Check in with your provider if the infection still doesn't seem to clear up – recurrences are fairly common.
Can I prevent my baby from getting thrush?
Not always. Some people are naturally more prone to yeast infections, but you can take the following steps to lower the chances of your baby getting thrush. (These measures can also help you avoid reinfection if you and your baby are being treated for thrush.)
- Don't give your baby antibiotics unless it's absolutely necessary. (Antibiotics don't help against viral infections.) Thrush is often triggered by taking antibiotics.
- Clean and sterilize pacifiers after every use, and disinfect any toys that go into your baby's mouth.
- Let your nipples air dry between feedings.
- If you bottle-feed, thoroughly clean all equipment – including nipples – after every use by washing it with hot, soapy water or running it through the dishwasher.
- Wash your hands frequently, especially after feedings and diaper changes.
You may also want to change your baby's diaper frequently to keep the yeast from causing a diaper rash.
Is thrush dangerous?
No.
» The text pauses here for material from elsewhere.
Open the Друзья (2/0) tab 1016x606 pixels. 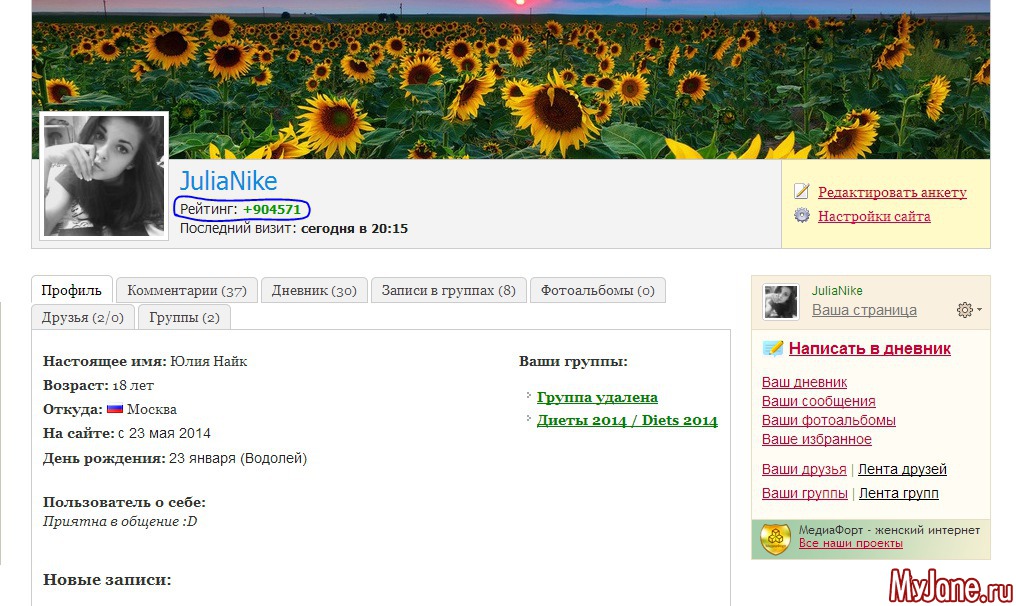83,318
But if your baby is very fussy and uncomfortable, thrush could interfere with feeding. It can be very distressing when a hungry baby finds it painful to eat.
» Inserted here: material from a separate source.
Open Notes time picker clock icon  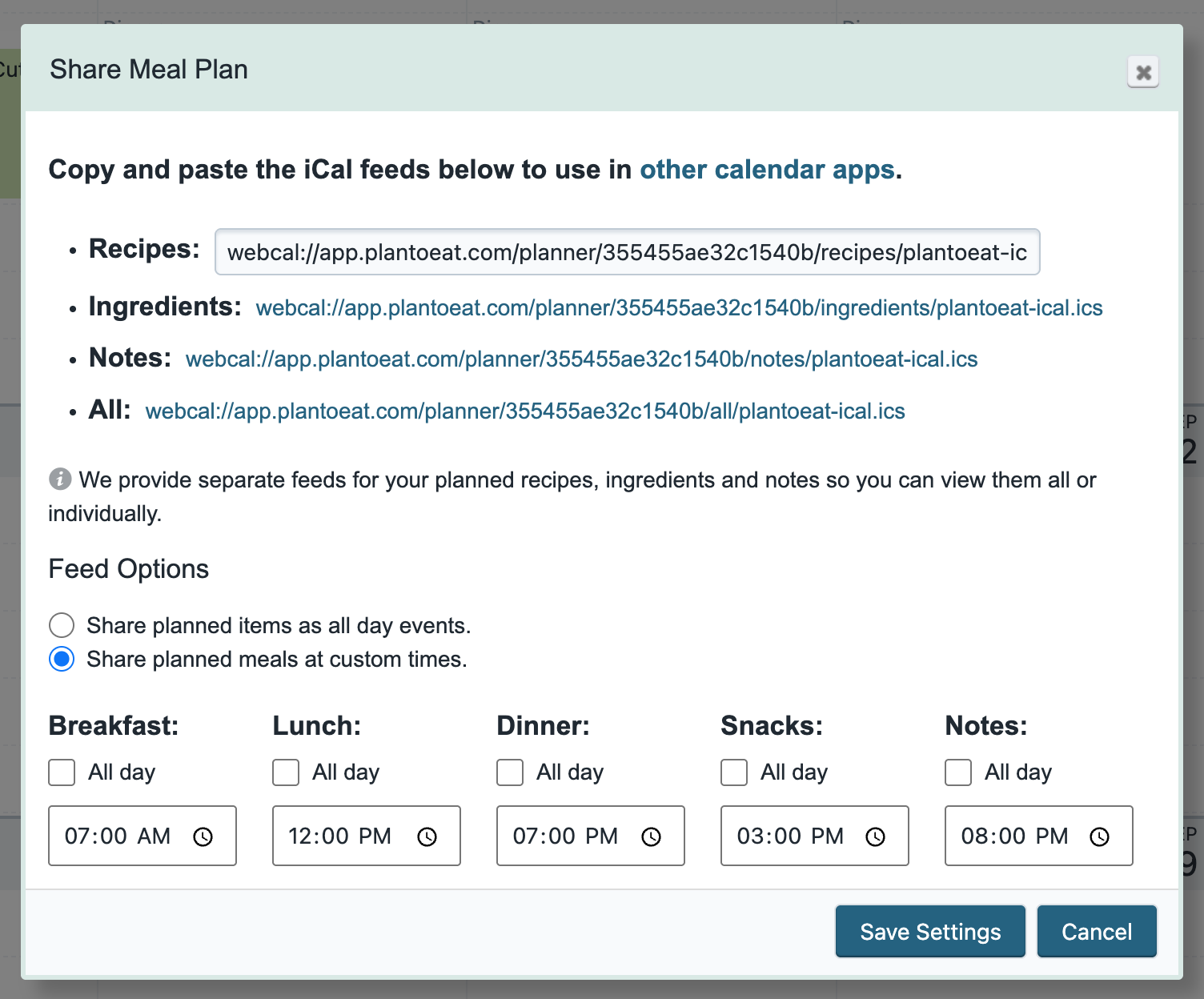pos(1100,837)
Give your baby all the comfort he needs, and follow your provider's instructions for pain relief and medication. And remember that this infection, too, shall pass.
What about home remedies? Can I use gentian violet to treat my baby's thrush?
If you want to try an alternative therapy, ask your baby's provider about gentian violet. This is a dye that can also be an effective antifungal treatment, but it will stain anything it comes in contact with. And if gentian violet is used for too long or in a concentration that's too high, it can cause sores in your baby's mouth, so be sure to talk to your child's provider before using it.
If you'd like to try this method and you've discussed it with your baby's provider, you can ask your local compounding pharmacist to prepare the gentian violet solution for you. If you want to prepare it yourself instead:
- Buy a 1 percent gentian violet solution. You can find it at many drugstores or order it from the pharmacy. A 1-ounce bottle should cost around $5.
- To prevent side effects, such as mouth sores, dilute this solution to create a gentian violet concentration of 0.25 percent or less. (Mix one part gentian violet solution with two parts water.)
Before applying the gentian violet, undress your baby from the waist up so you don't stain his clothes. Then put down a towel (that you don't mind getting stained) to protect the surface underneath him.
To apply the solution:
- First apply a thin layer of petroleum jelly to your baby's lips and cheeks to prevent staining.
- Use a cotton swab to "paint" the diluted solution inside your baby's mouth. Have someone help you by holding your baby's head and hands while you swab the insides of his lips, cheeks, and tongue.
- Do this once a day for no more than seven days.
When you nurse your baby, some dye may get on your nipples – this is perfectly safe.